While
news of Facebook's emotion-manipulation study sparked public outrage
and investigations from regulators, dating site OkCupid is letting its
users know that human experiments are a reality of using the Internet.
In
a post called "We Experiment on Human Beings," founder Christian Rudder
took to OkCupid's blog Monday to defend human experimentation and
remind users that such tests are extremely common and even beneficial to
users.
"Guess
what, everybody: if you use the Internet, you’re the subject of
hundreds of experiments at any given time, on every site," founder
Christian Rudder wrote in a post on the OkTrends blog. "That’s how
websites work."
The post went on to detail three such experiments the site conducted with users.
Two
of the experiments revolved around user photos, which play a big role,
of course, in how users on a dating site interact with one another.
For
one test in January 2013, "Love is Blind Day," the site temporarily
removed all users' photos to see how it would affect their interactions.
Unsurprisingly, the site's traffic went down significantly, but those
who did use the site in that time reportedly responded to first messages
more often and exchanged contact information more quickly.
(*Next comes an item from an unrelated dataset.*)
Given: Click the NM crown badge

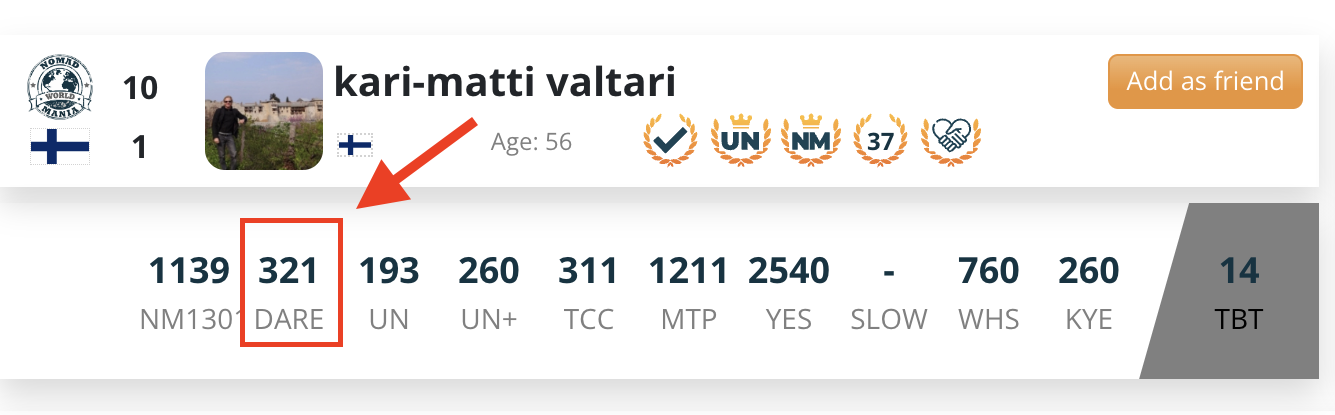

Until photos were restored, that is, at which point conversations that had started "blindly" "melted away."
The
experiment also found, however, that men and women who actually tried
out a "blind" date reported having a good time regardless of how
attractive their date was. Furthermore, women who went on dates with
more attractive men were reportedly less happy than those who went on
dates with less attractive men (Rudder speculates it's because "hotter
guys were assholes more often"). He also noted that, once photos were
restored, the same women allowed looks to dictate whether or not they
responded to messages, concluding that
"people are exactly as shallow as their technology allows them to be."
The
next photo-focused experiment revolved around determining whether there
was a correlation between how users scored each other for looks and
personality. The thinking, Rudder explained, was to see whether users
would positively rate a user's personality, even if they didn't
positively rate their looks.
Again,
the study found that looks trumped other factors and users
positively-rated the personalities of people they found attractive, even
if the rest of their profile was blank. They strengthened this theory
in a followup, in which they compared how users reacted to profiles when
the text of the profiles was hidden.
The
results showed that text contributed less than 10% to how profiles were
rated. "So, your picture is worth that fabled thousand words, but your
actual words are worth … almost nothing," Rudder wrote.
The
final experiment examined the power of suggestion in the site's
matchmaking process. The site changed the results of its match algorithm
to tell users who were actually judged to be incompatible that they
were, in fact, highly compatible. The study found users who were told
they were well-matched were much more likely to exchange messages and
interact with one another, even if they were actually incompatible by
the site's own metrics.
While
this may seem counterintuitive for a site that purports to give users
personalized recommendations based on their personality traits, Rudder
says the experiment revealed that while actual compatibility is ideal,
the suggestion of compatibility can be just as effective.
"If you have to choose only one or the other, the mere myth of compatibility works just as well as the truth," he wrote.
Based
on the few comments on the blog, users are thus far neither creeped out
nor upset by OkCupid's brand of human experimentation. They found the
data to be funny and "kinda depressing."